Two, if it looks like your father in law really is going to move, please be aware that any services you put in place now have a very high likelihood of falling apart as soon as he moves. There are, for example, three Meals on Wheels in Cedar Rapids; there are none in Central City. Any county-based or local-volunteer-based systems, including his social worker, will not move with him. You will have to start virtually all over again, and what you can put together there may be better or it may be worse.

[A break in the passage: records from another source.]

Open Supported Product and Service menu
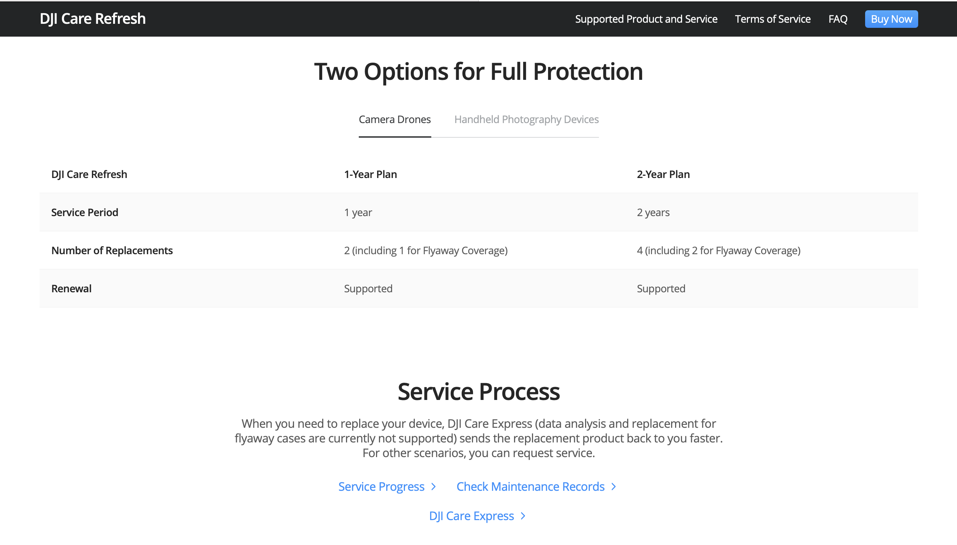 (646, 19)
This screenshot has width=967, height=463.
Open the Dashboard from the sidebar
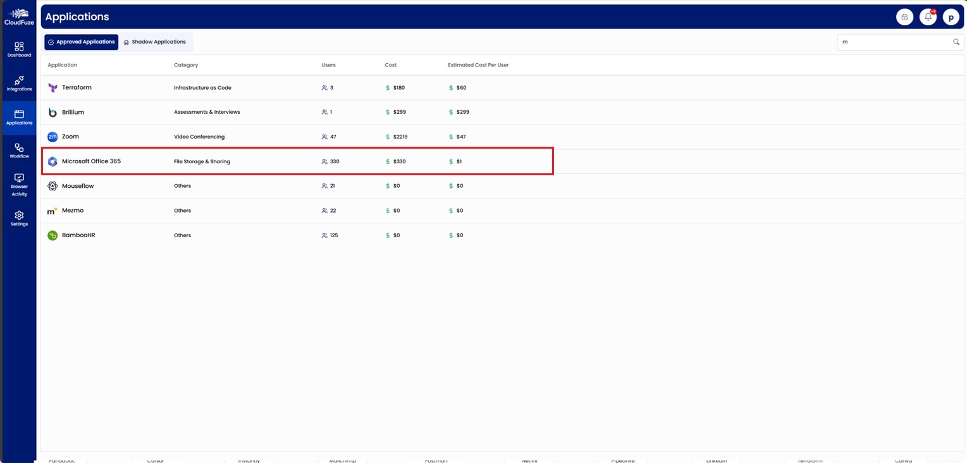click(x=19, y=49)
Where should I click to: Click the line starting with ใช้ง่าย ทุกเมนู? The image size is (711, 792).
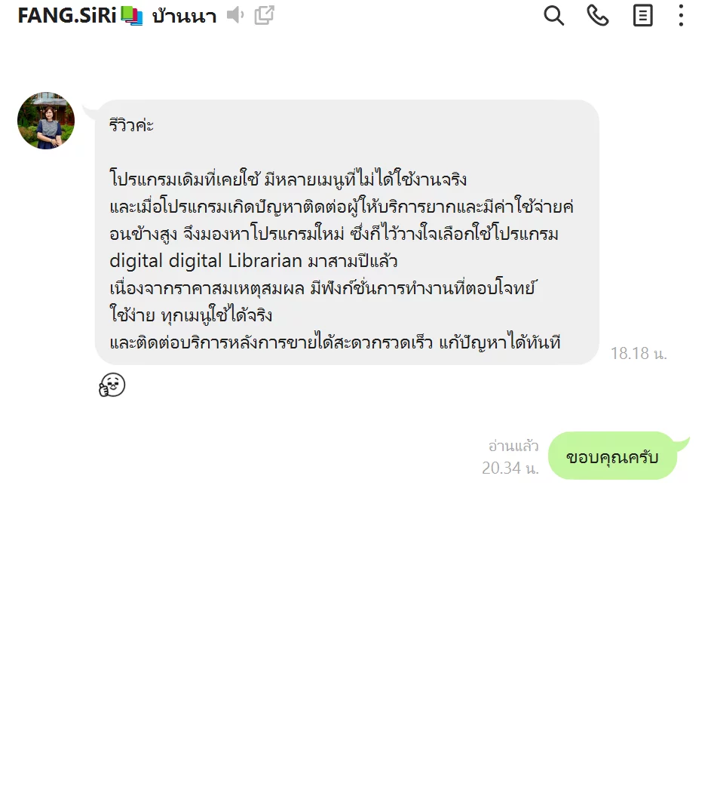[x=191, y=315]
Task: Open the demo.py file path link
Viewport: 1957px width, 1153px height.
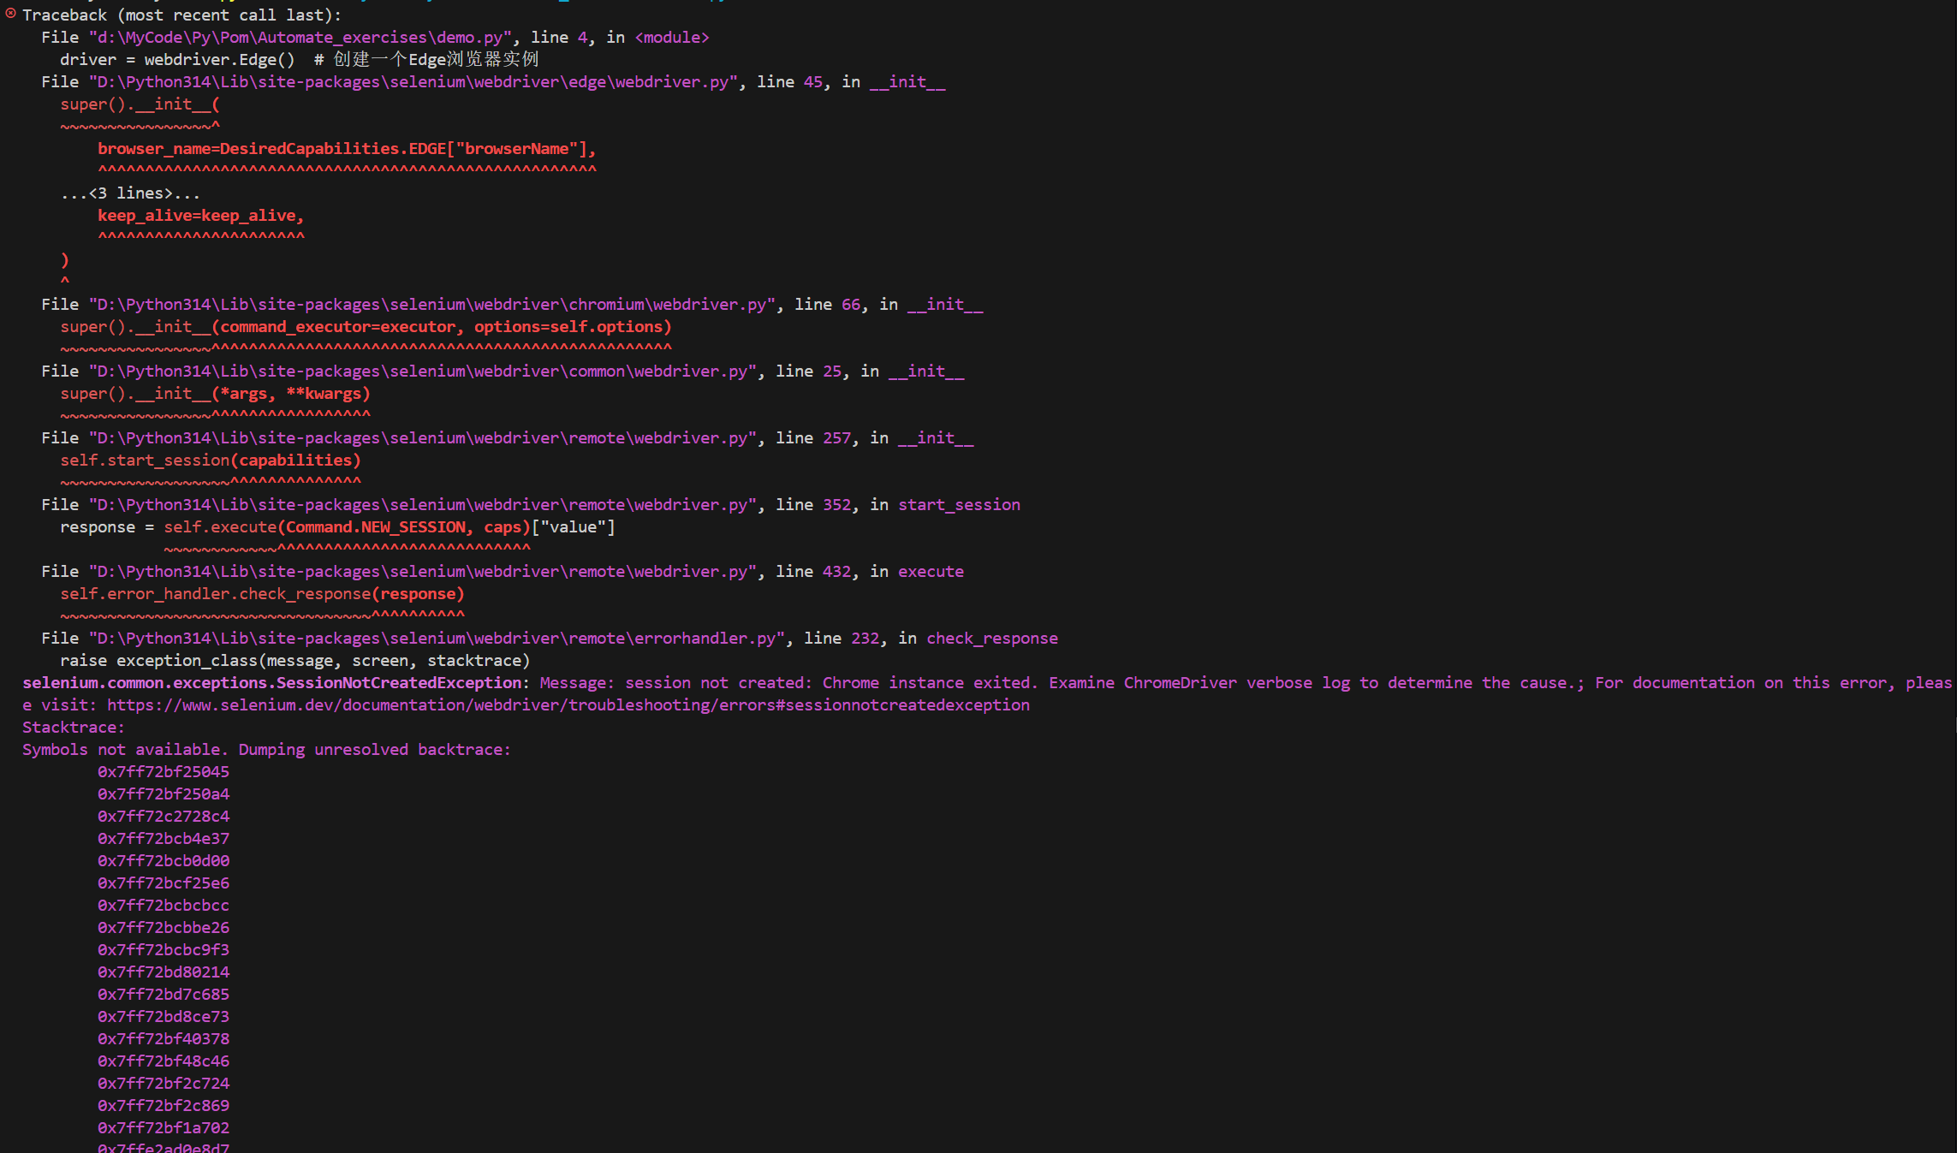Action: click(x=300, y=38)
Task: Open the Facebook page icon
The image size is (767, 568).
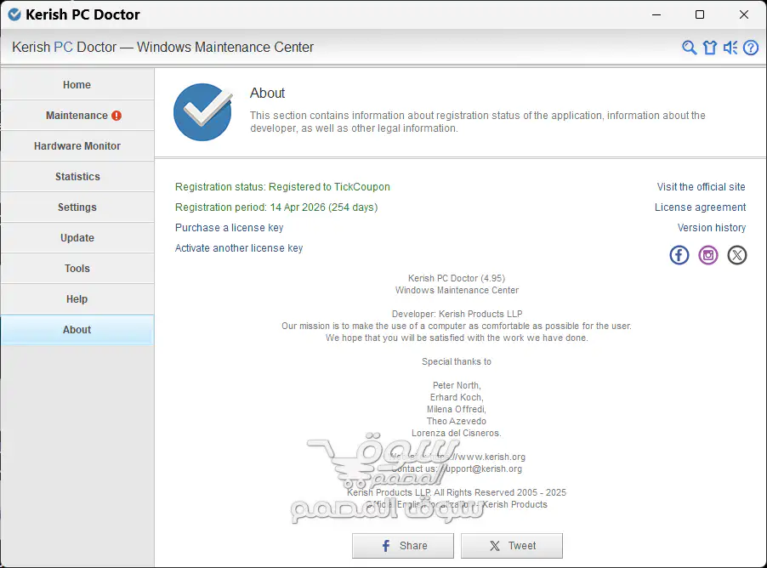Action: pyautogui.click(x=679, y=254)
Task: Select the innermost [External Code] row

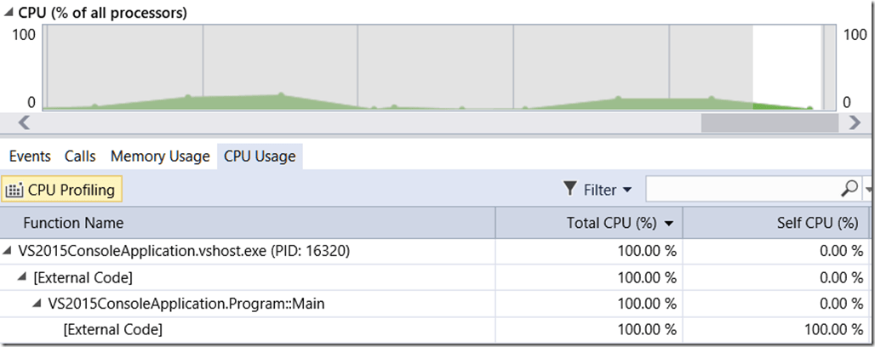Action: coord(112,329)
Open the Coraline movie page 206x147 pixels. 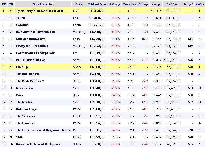pos(22,25)
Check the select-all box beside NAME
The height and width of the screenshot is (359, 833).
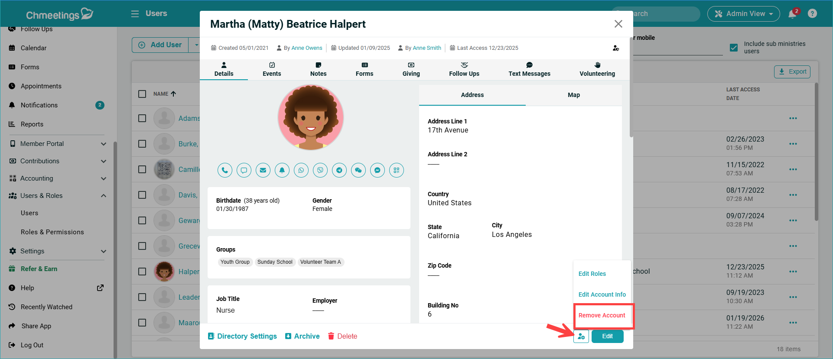point(142,94)
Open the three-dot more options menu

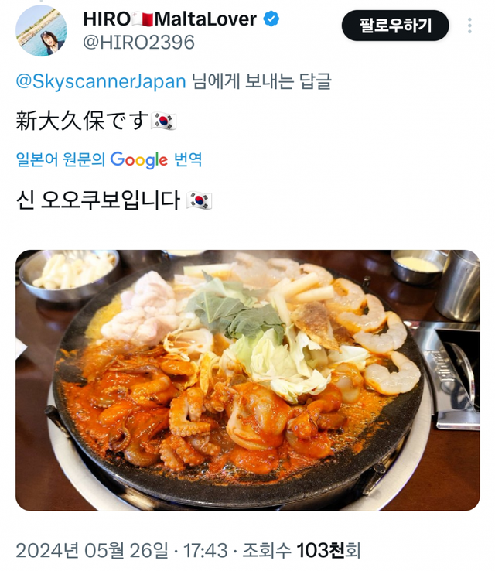469,26
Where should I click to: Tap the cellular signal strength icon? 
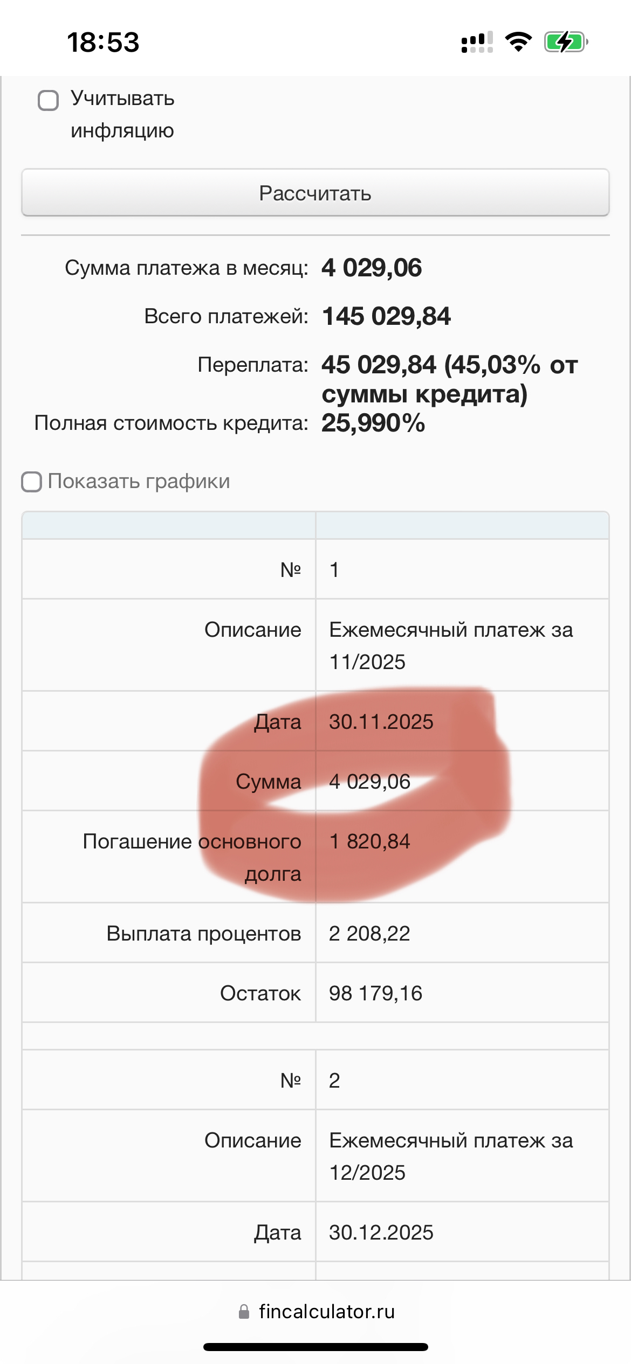pos(477,42)
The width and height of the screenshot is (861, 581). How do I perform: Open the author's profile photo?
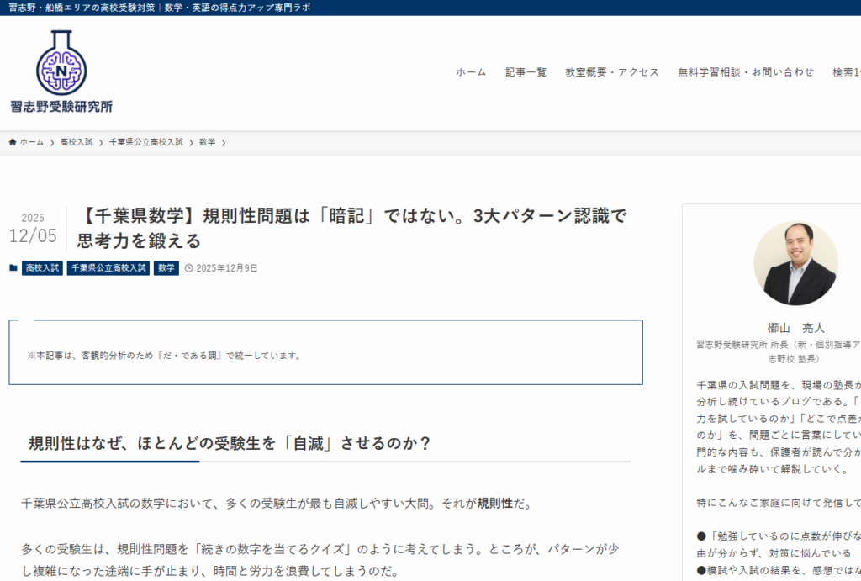coord(795,263)
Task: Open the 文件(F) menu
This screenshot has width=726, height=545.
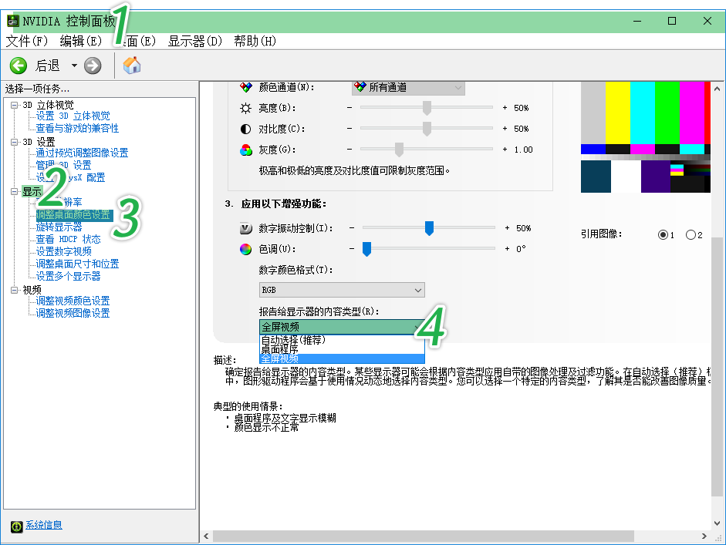Action: [27, 41]
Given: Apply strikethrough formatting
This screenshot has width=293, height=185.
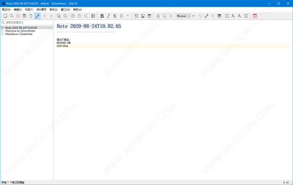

Sorry, but it's better to know that so you can pace your efforts to what his plans look like for the next few months.
posted by DarlingBri at 10:15 AM on July 5, 2010


Galadriel - normally I would agree with you, but this is something that has been present for his entire life, or at least growing in strength for as long as my girlfriend has known him.

This doesn't surprise me, and is great example of why engaging in this kind of distanced diagnostic exercise by unqualified people on AskMe is continually frustrating. Dementia? In his early 60s? The behavior described here could be any number of things, including a number of different mental health disorders that have nothing to do with age or aging or they may not be symptoms of any disorder at all. In fact, it seems to me that he has a very clear idea of where he does and doesn't want to be, what type of help he does and doesn't want to receive and how to go about advocating for these outcomes to be achieved, regardless of the fact that his loved ones may disagree with his decisions and are frustrated by them. I was going to say something and decided not to, but now that the OP is confirming my original suspicion that this likely has nothing to do with dementia, I want to ask people to lay off not only diagnosing disorders but also suggesting that the OP's father be institutionalized based on that wrong headed conclusion when the man clearly doesn't want to institutionalized and already took steps to get away from one institution, already.
posted by The Straightener at 12:49 PM on July 5, 2010 [1 favorite]


But whether or not it is genuinely dementia (and early 60's or not, it *certainly* could be with noticeable brain damage post-strokes), support staff who are experienced in dementia patients can help with aggressiveness and paranoia. That's one of the things they know how to do, because they have to.

The Straightener, if he cannot care for himself and he has no one at home to do it, what exactly can his family do but find him a situation where he can be cared FOR? Did you even read all the physical problems the man has? His wife is leaving him, his daughter is only visiting temporarily to try and help, he can't take care of himself, and he doesn't have the money for home care.

The fact that he left an institution on his own does not indicate that he *can physically* be out of one.